1 Mart 2016 Salı

Tohum

İğne oyalarının, saten yorganların yanı sıra eskiden köy yerinde kızların çeyizlerine tohum koyarlarmış, ya da çiçek soğanı. Annemin çeyizinden kalma zıpçıktılarınhikayesini anlatmıştım. O tohumlardan tohumlar üretilir, yüzlerce yıl boyunca sürdürülebilir bir gıda temini sağlanırmış.
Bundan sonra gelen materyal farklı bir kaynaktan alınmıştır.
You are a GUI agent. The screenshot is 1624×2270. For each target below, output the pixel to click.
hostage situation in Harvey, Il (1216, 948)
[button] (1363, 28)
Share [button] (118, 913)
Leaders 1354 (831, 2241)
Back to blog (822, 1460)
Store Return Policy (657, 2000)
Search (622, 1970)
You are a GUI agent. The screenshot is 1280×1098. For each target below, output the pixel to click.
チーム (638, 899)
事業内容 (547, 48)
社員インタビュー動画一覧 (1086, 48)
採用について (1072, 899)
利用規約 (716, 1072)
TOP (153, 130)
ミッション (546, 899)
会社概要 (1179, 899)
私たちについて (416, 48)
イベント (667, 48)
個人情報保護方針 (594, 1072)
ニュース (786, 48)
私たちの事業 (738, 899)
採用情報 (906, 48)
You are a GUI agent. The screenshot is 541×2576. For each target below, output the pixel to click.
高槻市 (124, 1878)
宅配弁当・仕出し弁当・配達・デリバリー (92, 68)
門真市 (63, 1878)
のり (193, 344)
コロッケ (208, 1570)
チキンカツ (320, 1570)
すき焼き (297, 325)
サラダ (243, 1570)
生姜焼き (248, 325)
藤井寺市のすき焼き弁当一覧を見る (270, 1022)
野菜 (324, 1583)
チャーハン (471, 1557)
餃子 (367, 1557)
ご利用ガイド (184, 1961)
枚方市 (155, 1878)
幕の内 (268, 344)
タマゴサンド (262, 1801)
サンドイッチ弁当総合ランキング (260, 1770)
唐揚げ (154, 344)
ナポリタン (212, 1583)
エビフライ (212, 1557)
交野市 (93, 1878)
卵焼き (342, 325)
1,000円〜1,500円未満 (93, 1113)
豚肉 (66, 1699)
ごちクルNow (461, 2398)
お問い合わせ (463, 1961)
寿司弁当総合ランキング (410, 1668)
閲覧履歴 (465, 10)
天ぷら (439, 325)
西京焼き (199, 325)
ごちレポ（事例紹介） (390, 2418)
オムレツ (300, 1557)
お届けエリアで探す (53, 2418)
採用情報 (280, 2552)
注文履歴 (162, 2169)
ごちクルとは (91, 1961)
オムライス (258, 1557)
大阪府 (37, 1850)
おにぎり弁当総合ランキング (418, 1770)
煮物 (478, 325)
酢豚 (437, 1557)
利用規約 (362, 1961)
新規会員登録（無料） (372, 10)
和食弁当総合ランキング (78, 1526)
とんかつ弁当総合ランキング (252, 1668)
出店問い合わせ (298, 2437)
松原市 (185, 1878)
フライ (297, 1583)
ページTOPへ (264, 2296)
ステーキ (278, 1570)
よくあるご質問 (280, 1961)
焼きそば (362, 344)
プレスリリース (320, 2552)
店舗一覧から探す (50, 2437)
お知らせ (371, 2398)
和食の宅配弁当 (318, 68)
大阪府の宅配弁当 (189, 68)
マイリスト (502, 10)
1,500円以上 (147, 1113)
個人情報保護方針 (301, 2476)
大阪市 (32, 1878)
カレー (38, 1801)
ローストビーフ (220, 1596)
“Mış” diyorum çünkü artık böyle bir şey yok!
Çünkü devlet baba çiftçisine tohumu bedava veriyormuş. Allah zeval vermesin. “Atın o tohumları, eciş bücüş domates verenleri, biz size yakışıklı domates verecek tohumlar vereceğiz, tezgahta güzel duracak”, diyormuş. Ama küçük bir ayrıntıyı söylememiş devlet baba. O ektikleri tohumlar kısırmış. Bir mahsul verir, tohumundan ikinci mahsulü alamazmışsın. Çiftçi ikinci sene sadece fide veren, ama sebze vermeyen tohumlara itiraz edecek olmuş, devlet baba “aaa sen ne üzüyorsun güzel canını, ben sana her sene bedava vereceğim tohumu” demiş. Çiftçi de gevşemiş. Atmış yüzyıllık yerli tohumları, bakmış devletin eline. Hiç ama hiç dememiş ki, gün gelir elimde ekin verecek tohumum kalmadığında devlet fikrini değiştirir de parayla satmaya kalkarsa…

Ya devletin tohumları temin ettiği o kaynak “yeter artık vermiyorum tohum” derse? Bereketli topraklarımız, elverişli iklimimiz, iyi kötü suyumuz varken ya tek mahsul alamayacak hale gelirsek, ya dışa bağımlı olursak?

Biz ilkokuldayken “Türkiye’nin geçim kaynağı tarım ve hayvancılık”tı. Türkiye kendi kendine yetebilen az sayıdaki ülkeden biriydi. Şimdi ne durumda? Tarım politikaları el alemden aldığı melez tohumları bedava dağıtmaktan öteye geçemeyenlerin elinde ne halde? Ben söyleyeyim soğanı, buğdayı bile ithal edecek halde. Yazık.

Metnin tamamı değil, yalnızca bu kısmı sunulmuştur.